Currencies and Equity Indices

Currencies and Equity IndicesSocialTwist Tell-a-Friend
Sally Limantour
February 12, 2007

The G7 meeting is behind us and those wishing to ride the carry trade train still have a green light as there was little in the way of direct criticism, but certainly ongoing warnings of the risk. At what point these warnings become an outright threat is tough to determine. It seems it is business as usual unless we either get intervention by one party or another, coordinated intervention or some type of regulation/taxation of carry trades.

Given the continued sell off in the Yen, the seasonal weakness into April and the Commitment of Traders on the neutral side, there is still more downside with 81.50 the next target. However, March madness is set to begin and this is the time of year when traders say the yen always rises at the end of the fiscal year due to repatriation flows. It is not necessarily true, but the perception gets a lot of attention. A bear trap rally coming soon? Stay tuned…
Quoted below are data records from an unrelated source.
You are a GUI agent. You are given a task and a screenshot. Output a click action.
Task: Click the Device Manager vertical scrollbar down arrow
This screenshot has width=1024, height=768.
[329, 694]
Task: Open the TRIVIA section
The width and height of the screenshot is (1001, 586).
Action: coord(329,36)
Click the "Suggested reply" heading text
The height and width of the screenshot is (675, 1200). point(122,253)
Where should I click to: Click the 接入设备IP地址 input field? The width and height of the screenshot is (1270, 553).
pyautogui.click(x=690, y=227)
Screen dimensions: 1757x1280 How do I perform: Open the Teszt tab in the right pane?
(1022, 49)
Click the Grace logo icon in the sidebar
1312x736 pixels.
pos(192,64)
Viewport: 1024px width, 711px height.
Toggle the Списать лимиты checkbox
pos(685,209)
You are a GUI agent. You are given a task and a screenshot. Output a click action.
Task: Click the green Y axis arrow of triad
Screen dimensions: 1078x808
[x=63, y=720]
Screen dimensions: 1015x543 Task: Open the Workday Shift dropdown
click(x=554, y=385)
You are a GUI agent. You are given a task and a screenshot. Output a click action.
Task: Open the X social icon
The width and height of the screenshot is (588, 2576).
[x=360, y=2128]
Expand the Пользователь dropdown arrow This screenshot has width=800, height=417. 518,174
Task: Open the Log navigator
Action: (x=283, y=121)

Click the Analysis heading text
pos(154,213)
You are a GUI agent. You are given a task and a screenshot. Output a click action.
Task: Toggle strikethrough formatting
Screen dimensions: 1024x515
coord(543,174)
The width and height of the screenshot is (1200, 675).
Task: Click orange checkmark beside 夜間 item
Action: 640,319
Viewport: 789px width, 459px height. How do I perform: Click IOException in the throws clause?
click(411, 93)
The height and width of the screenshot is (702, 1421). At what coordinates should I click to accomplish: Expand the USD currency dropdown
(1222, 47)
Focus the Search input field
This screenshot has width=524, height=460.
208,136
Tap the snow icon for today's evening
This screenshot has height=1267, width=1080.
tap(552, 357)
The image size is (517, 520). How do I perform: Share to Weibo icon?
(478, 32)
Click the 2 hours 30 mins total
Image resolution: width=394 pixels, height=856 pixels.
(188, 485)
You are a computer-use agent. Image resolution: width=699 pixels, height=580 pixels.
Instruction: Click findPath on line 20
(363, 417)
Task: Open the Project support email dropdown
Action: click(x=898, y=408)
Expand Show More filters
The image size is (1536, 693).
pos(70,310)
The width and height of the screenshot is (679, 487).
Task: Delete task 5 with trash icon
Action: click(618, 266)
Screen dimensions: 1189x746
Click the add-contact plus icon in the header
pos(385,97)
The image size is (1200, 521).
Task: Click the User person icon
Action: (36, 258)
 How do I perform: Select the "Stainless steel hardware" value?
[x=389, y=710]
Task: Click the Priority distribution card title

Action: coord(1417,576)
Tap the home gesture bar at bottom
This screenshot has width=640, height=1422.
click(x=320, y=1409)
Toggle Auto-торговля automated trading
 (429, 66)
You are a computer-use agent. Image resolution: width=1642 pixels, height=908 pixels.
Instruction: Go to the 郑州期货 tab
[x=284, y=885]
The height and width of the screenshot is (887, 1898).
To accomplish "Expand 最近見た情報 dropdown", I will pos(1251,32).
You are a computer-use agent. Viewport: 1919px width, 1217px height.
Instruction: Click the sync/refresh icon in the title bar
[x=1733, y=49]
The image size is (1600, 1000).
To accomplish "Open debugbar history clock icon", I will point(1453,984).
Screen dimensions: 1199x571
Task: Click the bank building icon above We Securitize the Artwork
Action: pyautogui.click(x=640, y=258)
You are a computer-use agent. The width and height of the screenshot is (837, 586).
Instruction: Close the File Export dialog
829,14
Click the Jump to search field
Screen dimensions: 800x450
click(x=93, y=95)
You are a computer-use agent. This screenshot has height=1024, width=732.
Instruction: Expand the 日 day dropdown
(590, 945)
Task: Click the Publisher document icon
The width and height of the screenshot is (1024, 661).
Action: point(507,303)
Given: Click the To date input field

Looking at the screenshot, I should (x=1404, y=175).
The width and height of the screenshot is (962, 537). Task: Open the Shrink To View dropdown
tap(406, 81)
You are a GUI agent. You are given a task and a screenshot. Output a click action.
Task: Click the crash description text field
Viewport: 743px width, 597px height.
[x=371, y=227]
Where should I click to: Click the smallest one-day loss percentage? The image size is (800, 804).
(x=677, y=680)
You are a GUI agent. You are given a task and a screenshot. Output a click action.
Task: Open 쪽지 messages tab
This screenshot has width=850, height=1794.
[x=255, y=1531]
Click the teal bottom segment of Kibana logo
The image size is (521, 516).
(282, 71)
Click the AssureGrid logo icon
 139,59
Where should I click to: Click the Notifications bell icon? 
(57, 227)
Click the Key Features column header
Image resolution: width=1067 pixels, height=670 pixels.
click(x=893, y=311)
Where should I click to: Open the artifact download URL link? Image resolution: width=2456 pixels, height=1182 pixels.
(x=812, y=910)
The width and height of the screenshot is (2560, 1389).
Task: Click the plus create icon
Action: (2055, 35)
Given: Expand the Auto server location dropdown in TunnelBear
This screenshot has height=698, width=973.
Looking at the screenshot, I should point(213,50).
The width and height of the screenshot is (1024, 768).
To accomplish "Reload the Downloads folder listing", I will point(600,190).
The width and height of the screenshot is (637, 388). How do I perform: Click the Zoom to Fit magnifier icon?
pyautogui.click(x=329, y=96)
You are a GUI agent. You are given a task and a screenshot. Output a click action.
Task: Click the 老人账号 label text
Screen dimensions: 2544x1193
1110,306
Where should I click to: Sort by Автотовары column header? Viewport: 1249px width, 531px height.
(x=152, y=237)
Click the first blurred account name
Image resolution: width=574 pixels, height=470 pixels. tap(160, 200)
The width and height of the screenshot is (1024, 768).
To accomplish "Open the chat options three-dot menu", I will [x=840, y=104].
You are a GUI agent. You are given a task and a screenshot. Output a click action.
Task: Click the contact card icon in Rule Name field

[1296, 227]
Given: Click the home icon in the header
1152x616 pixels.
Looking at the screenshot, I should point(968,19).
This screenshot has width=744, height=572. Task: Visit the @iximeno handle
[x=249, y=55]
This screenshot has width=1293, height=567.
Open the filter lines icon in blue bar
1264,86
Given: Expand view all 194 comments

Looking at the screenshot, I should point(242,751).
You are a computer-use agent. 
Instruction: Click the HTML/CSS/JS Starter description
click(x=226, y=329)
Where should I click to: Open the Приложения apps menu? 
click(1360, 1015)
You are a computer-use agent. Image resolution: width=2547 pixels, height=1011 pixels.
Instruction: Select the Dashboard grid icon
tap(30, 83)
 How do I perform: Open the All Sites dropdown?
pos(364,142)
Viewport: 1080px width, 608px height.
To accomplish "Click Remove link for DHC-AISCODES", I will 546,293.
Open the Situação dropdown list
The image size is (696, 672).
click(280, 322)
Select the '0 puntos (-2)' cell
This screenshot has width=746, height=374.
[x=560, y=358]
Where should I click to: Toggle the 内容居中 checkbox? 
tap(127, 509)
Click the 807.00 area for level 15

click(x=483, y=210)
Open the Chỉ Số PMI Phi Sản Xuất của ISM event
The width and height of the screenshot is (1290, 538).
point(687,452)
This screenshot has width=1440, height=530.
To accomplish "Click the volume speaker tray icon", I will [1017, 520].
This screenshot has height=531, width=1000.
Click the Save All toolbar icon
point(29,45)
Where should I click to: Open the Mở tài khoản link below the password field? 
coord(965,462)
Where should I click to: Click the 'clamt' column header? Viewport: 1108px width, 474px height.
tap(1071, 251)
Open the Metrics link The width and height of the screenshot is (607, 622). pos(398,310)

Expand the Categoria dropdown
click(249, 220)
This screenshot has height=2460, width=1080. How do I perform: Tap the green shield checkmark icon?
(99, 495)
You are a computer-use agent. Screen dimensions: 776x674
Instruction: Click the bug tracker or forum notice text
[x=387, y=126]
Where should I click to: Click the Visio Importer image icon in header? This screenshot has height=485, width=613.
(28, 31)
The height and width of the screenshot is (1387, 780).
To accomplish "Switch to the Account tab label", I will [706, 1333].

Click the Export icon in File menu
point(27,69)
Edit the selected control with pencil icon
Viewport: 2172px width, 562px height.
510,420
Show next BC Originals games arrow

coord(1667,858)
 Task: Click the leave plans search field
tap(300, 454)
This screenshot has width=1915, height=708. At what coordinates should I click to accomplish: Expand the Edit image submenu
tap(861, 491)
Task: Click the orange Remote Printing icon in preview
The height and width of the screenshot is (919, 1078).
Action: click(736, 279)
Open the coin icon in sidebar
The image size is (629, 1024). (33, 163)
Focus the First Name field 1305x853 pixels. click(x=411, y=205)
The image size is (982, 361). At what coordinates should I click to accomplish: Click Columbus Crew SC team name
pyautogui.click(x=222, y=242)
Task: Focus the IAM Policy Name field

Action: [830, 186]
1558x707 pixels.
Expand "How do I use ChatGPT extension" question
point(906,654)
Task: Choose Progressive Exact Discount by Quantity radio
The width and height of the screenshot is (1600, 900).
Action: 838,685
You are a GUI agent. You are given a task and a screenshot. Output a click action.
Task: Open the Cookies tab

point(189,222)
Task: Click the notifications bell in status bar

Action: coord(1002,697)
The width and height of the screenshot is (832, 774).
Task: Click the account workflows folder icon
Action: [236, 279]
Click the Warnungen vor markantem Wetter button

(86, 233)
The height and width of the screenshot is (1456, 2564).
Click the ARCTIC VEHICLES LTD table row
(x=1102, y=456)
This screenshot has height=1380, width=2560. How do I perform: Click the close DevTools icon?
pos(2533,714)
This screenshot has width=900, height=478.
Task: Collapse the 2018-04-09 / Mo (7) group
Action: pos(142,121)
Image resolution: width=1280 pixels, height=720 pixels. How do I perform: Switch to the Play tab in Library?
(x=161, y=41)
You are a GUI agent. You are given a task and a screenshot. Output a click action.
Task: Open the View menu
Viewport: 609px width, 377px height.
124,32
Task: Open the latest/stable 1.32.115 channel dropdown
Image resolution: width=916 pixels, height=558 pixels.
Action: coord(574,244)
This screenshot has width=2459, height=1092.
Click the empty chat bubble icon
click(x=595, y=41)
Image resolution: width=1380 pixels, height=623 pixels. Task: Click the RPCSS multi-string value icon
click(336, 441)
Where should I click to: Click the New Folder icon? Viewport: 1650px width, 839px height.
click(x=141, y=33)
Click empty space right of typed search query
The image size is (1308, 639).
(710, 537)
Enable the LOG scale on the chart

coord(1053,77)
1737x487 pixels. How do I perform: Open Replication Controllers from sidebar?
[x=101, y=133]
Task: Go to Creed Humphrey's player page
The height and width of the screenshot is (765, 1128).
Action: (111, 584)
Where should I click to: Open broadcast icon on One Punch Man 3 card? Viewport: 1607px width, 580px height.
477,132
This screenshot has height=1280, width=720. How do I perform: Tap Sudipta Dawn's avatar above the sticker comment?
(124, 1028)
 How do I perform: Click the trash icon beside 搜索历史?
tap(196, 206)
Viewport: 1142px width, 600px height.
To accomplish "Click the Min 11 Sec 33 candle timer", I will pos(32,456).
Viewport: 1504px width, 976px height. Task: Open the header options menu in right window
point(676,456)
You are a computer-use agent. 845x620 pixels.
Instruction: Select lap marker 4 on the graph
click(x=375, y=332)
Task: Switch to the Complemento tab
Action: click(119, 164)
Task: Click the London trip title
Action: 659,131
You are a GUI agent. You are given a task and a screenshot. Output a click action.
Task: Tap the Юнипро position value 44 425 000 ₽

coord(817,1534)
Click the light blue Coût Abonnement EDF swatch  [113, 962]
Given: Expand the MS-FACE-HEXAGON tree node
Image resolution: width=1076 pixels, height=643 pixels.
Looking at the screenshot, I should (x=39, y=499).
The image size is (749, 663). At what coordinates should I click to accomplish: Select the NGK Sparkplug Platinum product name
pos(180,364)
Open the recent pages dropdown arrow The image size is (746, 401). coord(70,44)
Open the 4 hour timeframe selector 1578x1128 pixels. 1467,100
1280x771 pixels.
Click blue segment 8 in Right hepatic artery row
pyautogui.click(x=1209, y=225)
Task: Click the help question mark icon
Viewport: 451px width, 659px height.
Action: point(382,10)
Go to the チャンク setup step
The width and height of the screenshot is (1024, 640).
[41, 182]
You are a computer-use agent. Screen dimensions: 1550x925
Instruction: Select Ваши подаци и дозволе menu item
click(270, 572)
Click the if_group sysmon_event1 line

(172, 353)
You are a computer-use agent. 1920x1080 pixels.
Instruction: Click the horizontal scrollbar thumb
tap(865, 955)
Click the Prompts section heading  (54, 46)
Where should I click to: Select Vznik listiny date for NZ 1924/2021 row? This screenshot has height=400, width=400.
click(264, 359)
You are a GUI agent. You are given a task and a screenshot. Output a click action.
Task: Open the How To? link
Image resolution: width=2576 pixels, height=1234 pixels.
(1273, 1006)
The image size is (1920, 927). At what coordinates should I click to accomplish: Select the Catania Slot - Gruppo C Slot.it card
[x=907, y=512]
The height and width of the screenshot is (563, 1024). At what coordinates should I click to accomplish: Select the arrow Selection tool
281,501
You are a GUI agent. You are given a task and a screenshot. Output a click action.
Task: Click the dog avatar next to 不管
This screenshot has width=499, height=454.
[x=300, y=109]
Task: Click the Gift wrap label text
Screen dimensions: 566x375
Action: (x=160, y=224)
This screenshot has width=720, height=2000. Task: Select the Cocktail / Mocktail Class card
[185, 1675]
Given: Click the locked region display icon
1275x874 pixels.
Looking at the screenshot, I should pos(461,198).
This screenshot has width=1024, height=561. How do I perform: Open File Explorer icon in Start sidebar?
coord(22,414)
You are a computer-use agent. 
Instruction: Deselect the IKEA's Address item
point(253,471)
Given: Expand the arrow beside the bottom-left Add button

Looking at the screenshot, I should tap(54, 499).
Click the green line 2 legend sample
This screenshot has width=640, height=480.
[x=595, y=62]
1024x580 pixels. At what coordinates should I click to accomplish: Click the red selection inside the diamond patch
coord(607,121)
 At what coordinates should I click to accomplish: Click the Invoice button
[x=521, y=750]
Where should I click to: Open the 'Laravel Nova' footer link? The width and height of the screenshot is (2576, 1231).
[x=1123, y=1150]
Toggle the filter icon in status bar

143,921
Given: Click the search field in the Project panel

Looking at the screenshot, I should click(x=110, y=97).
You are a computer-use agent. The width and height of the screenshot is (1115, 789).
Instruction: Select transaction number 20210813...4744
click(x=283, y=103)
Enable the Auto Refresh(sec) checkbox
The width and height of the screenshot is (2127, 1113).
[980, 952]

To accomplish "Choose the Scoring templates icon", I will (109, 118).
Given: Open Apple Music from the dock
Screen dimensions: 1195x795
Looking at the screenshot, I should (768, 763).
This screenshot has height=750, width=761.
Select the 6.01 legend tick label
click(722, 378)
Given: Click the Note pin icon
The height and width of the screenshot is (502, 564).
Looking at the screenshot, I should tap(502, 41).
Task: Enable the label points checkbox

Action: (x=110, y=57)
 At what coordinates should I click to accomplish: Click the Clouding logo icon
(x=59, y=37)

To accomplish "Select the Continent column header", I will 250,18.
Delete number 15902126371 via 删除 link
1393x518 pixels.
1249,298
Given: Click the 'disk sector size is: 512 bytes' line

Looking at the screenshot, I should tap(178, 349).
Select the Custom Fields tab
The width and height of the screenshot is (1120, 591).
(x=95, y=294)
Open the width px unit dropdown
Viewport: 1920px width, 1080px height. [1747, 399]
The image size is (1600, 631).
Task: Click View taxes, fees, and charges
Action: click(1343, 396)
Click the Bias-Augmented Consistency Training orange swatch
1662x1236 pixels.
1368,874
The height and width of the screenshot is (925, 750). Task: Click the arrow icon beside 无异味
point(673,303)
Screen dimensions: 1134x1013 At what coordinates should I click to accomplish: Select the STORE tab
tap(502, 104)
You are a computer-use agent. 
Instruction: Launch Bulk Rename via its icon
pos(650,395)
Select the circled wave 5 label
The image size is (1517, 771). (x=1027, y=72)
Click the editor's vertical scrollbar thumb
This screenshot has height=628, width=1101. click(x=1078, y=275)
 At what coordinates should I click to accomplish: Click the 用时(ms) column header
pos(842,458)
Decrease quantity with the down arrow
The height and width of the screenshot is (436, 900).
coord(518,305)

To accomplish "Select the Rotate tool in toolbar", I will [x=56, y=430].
The dollar is well bid this morning following Treasury Secretary Paulson’s message in Germany, “a strong dollar is in the interest of our country.” Here we go again, echoing the mantra of other Goldman Sachs folks who moved into the Treasury. The dollar is also reacting to Finance Minister Kamal saying Qatar is not going to turn away from the dollar and price energy in terms of Euro. Finally, we had the Fed’s Poole and Pinalto both voicing concerns about inflation which has bonds on the defensive and the dollar strengthening. We are once again flirting with the 85.00 level in the dollar index and my guess is we may push through it this time.

The stock market finally had a slight move in volatility and a decent reversal/sell off on Friday. My short-term model is still on a sell signal. Medium and long term indicators do not warn of a wave of risk aversion, but they are building towards a high level. Short positions were established in different indices (ES, NQ, ER2) as we hit my resistance area stated last Tuesday ( 1458-1460). The high was 1457.75 and that was close enough. The fact that early Friday morning proved the 1457 area to formidable resistance made the short position a bit more favorable. Possible targets on the downside are 1434, 1425 – 1429.50. A key area coming in today is the 1446 area and closes above 1452.50 should negate the short-term picture.

The HSBC Holdings and New Century Financial news are in the background causing concerns for the housing industry as is the Thursday report from Dresdner, "The Great Unwind is Coming," FT02/09/07, which was a detailed report detailing the negative properties inherent in many hedge funds.

This Wednesday and Thursday, Fed Chairman Ben Bernanke (more affectionally known in our circles as "Uncle Ben") provides the semi-annual report to Congress. We have economic data filtering in starting on Wednesday and more on Thursday and Friday. Given the Fed is “data dependent” I guess we should be too. It will be curious to see if we reject/accept the first resistance area of 1445.50-1446 early today and how the market behaves going into Wednesday.

Here is my favorite quote over the weekend, “We are not selling a meal – we are selling a whole experience. You cannot put a price on it.” This form the manager of Mezzaluna restaurant in Bangkok justifying the 1 million Baht, or $29,240 meal for the Epicurean Masters of the World II dinner. I was not invited, but I love to see the menu.